In the framework of the 52nd session of the UN Human Rights Council, there will be two moments of debate on Venezuela. On March 21, the interactive dialogue will be held for the oral update of High Commissioner Volker Turk on the situation of human rights in the country. On March 22 there will be another interactive dialogue, this time around the most recent findings of the Independent International Fact-Finding Mission on Venezuela (MII).
The current composition of the Human Rights Council is favorable to the scrutiny of the performance of countries based on international standards. Even so, certain circumstances make some countries privilege political calculation over principles.
It already happened once with Norway, whose then Prime Minister, Erna Solberg, issued a statement on the human rights situation in Venezuela, which was met with an angry reaction from the Maduro government, which, in its logic of blackmail, threatened with leaving the negotiating table in Mexico. Since then Norway has remained silent in any debate on human rights in Venezuela.

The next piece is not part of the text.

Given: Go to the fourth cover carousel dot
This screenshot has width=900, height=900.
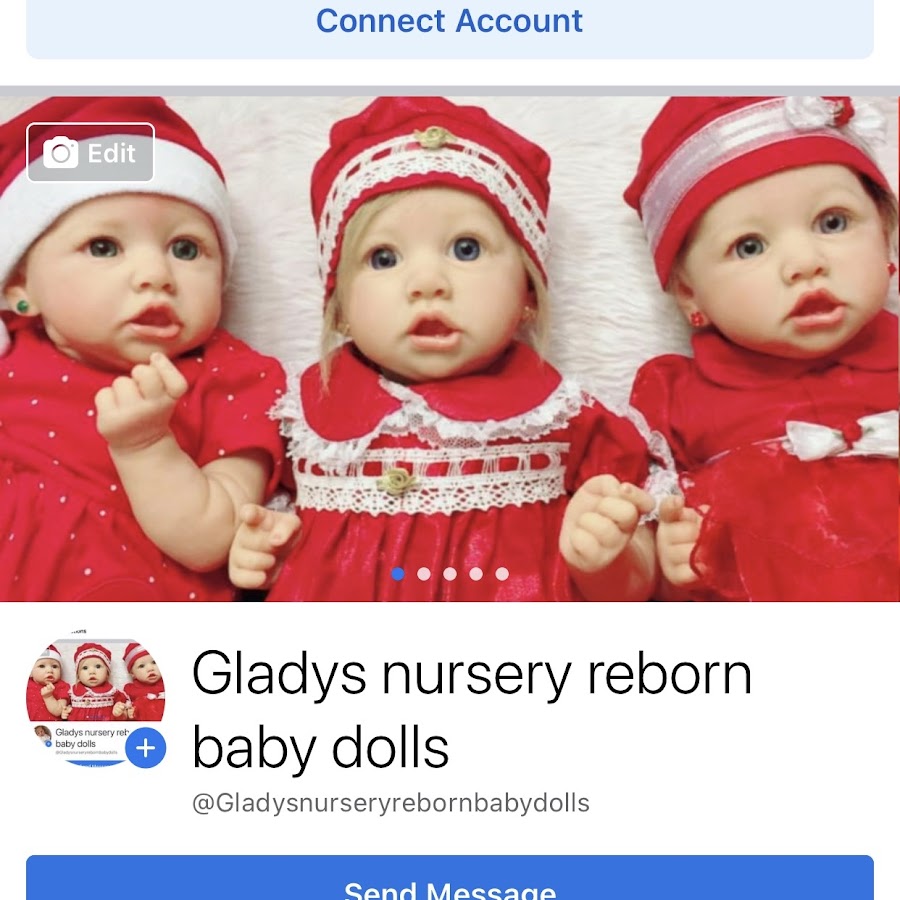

It is worrying that the same thing could happen with Colombia, whose current ambassador in Geneva brings to the representation of his country a valuable trajectory of decades from the field of human rights NGOs. However, the ambassador does not command himself and must respond to the guidelines of the Palacio de San Carlos. The same guidelines that led the Colombian representation before the OAS Permanent Council to leave the room at a time when the situation of human rights in Nicaragua was being debated, alleging, days later, that it had chosen not to participate or vote because it was in the middle of a humanitarian negotiation with the Ortega regime.
Fortunately, Colombia’s first intervention in the Human Rights Council was precisely on Nicaragua, together with 6 other countries that condemned the most recent atrocities of the Ortega-Murillo duo. The question remains regarding Colombia’s position when Venezuela is debated in the second half of March as President Petro has asked Maduro to be a mediator in the negotiation process with the ELN. No doubt Maduro will try to neutralize Colombia, just as he did with Norway, by invoking some sort of higher humanitarian principle that prevents frank discussion of the continued suffering of the Venezuelan population, even though that suffering is responsible for the exodus of some 7 millions of people whose leading destination, by the way, is Colombia.
Turk’s first report on Venezuela, as well as the MII update, require clear support from Council members. An intermediate position that Colombia could well take in this period of sessions would be to take part in a joint declaration, as it did on Nicaragua, so as not to appear alone in a condemnatory oral intervention, but also not isolated and silent far from other democratic and institutional left governments like Chile. In September, Colombia could well refrain from actively promoting a resolution on human rights in Venezuela. Still, it could vote in favor of it, staying on the side of those who do not relativize the Council’s principles due to political calculations.
In the times of Hugo Chávez, since the first UPR in 2011, it was common for NGOs to listen in the Missions in Geneva to representatives of countries that chose to inhibit themselves in the debates on human rights in Venezuela, so as not to irritate Chávez. Meanwhile, he took care of irritating the rights of the population to the extreme, with consequences that persist 10 years after his death.
Massive violations of human rights do not accept the dosing of stances. Giving ground only affects the victims and is a kind of calculation that must not be made in a forum that was created to protect them, not the violating governments.